The one-day conference, organised by the Materials Processing Institute, has the support of the Armourers & Brasiers’ Company and the IOM3 Iron & Steel Group. The symposium will be held on 27th Feb 2024 at Armourers’ Hall, Armourers & Brasiers’ Company, London, UK.
Aimed at individuals involved in materials, metals, and process improvement, the symposium provides a platform for universities, researchers, and businesses to learn about the latest developments in ferrous metallurgy. The event will feature presentations by PhD and EngD students, highlighting their research in the ferrous sector. Additionally, industry experts will be delivering keynote speeches, and there will be an exhibition and poster display.

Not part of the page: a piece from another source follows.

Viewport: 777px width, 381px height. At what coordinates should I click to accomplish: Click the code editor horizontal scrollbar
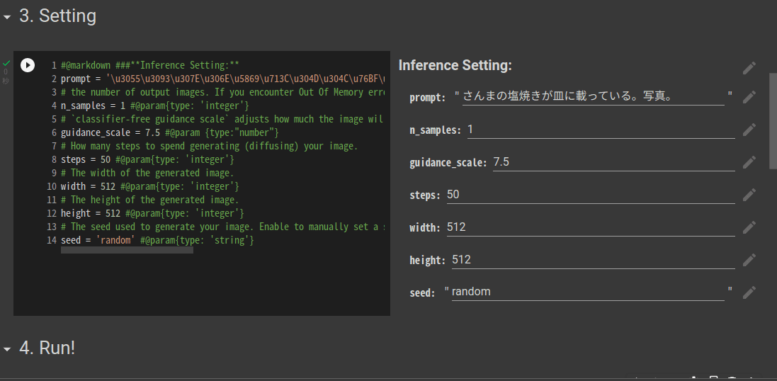(127, 250)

Yixiang Jin is a PhD student at NSIRC, and his research project is supported by The University of Southampton, Lloyd's Register Foundation and TWI Ltd. He has a background in materials and chemistry and holds an MSc(Eng) degree in Aerospace Materials from the University of Sheffield. His research focuses on the environmental cracking of additively manufactured materials, which is a critical area of study in the field of ferrous metallurgy.
Examination of Environmental Cracking in Additively Manufactured Materials
Additive Manufacturing (AM) technologies are rapidly maturing, but environmental cracking behaviour remains largely unknown. Environmental cracking mechanisms are insidious failure mechanisms and occur where a susceptible microstructure is combined with a corrosive environment and stress. This has the potential to lead to catastrophic failure and loss of life.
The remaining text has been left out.